Task: Could you copy every line in the listing below that has the word "Open"?

Input data:

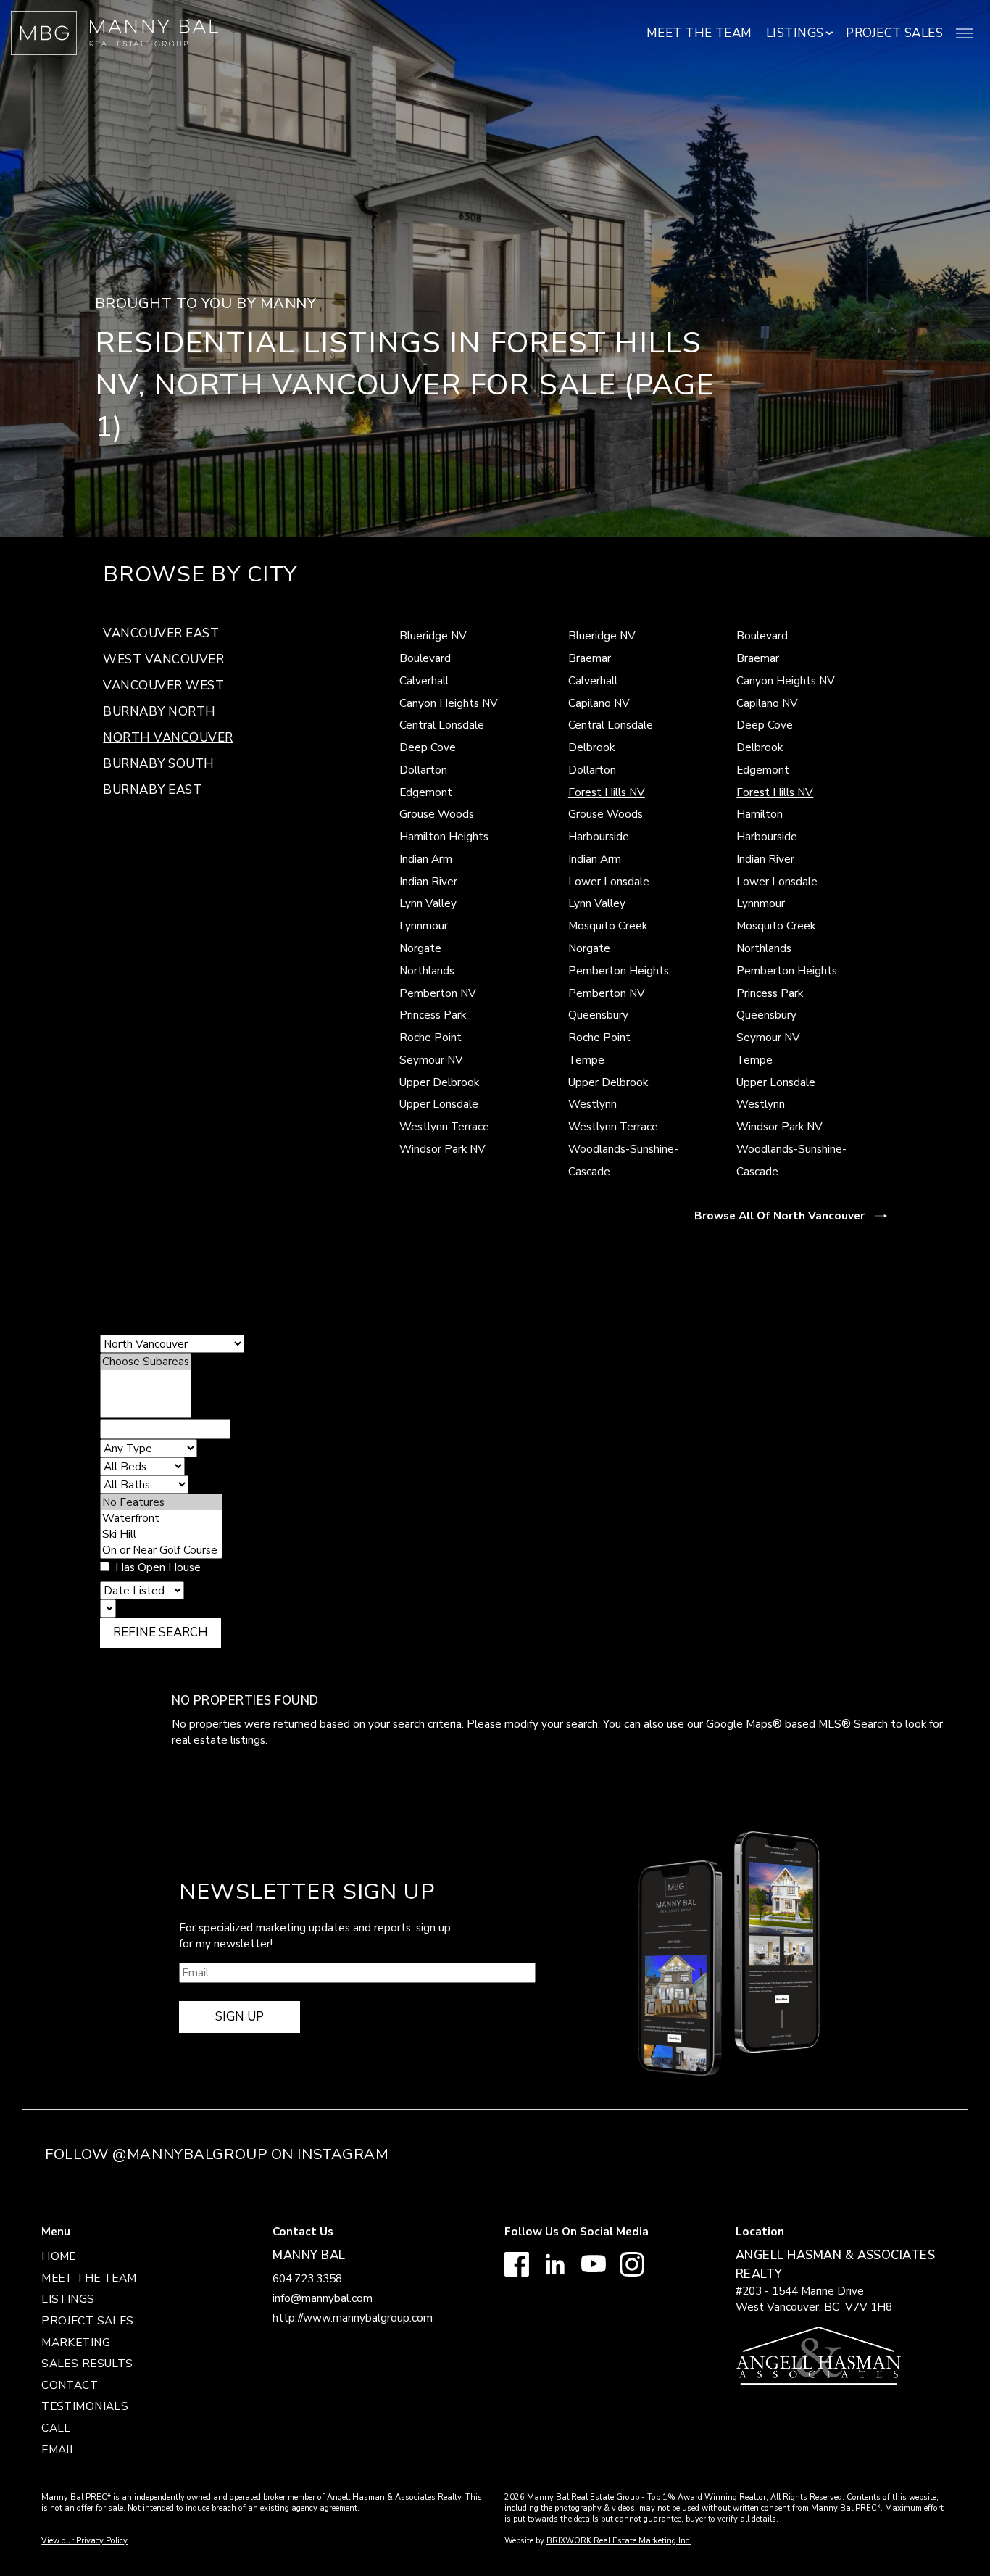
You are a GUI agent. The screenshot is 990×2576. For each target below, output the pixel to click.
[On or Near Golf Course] (161, 1550)
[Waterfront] (161, 1518)
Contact (69, 2385)
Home (58, 2256)
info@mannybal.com (323, 2298)
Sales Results (87, 2363)
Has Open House (156, 1567)
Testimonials (84, 2406)
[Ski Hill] (161, 1534)
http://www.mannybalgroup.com (353, 2317)
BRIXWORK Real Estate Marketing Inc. (618, 2540)
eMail (58, 2449)
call (56, 2427)
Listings (67, 2298)
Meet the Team (699, 33)
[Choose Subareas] (146, 1362)
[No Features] (161, 1502)
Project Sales (894, 33)
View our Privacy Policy (84, 2540)
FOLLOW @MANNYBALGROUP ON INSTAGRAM (216, 2154)
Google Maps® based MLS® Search (797, 1723)
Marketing (75, 2342)
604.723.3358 (307, 2278)
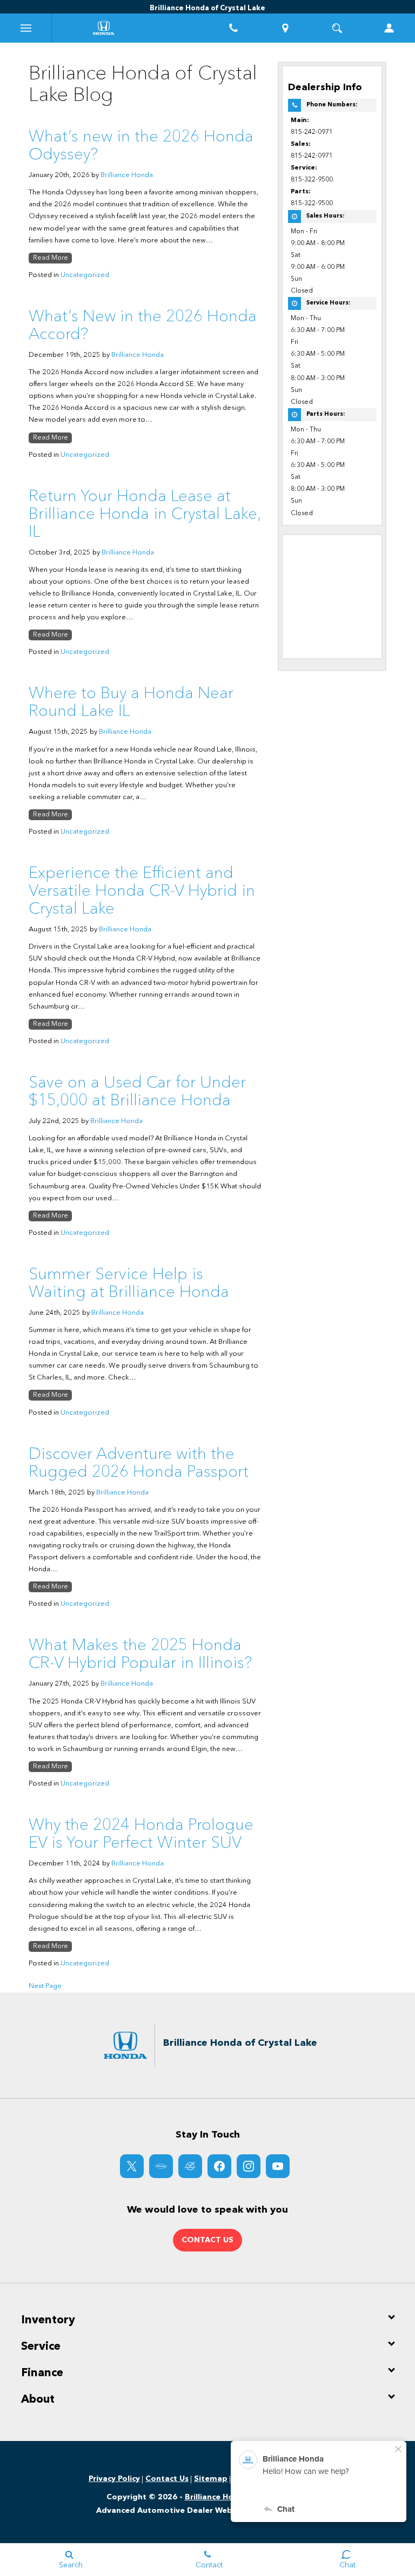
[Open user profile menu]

Response to the task:
Has Open House (156, 1567)
[Open user profile menu]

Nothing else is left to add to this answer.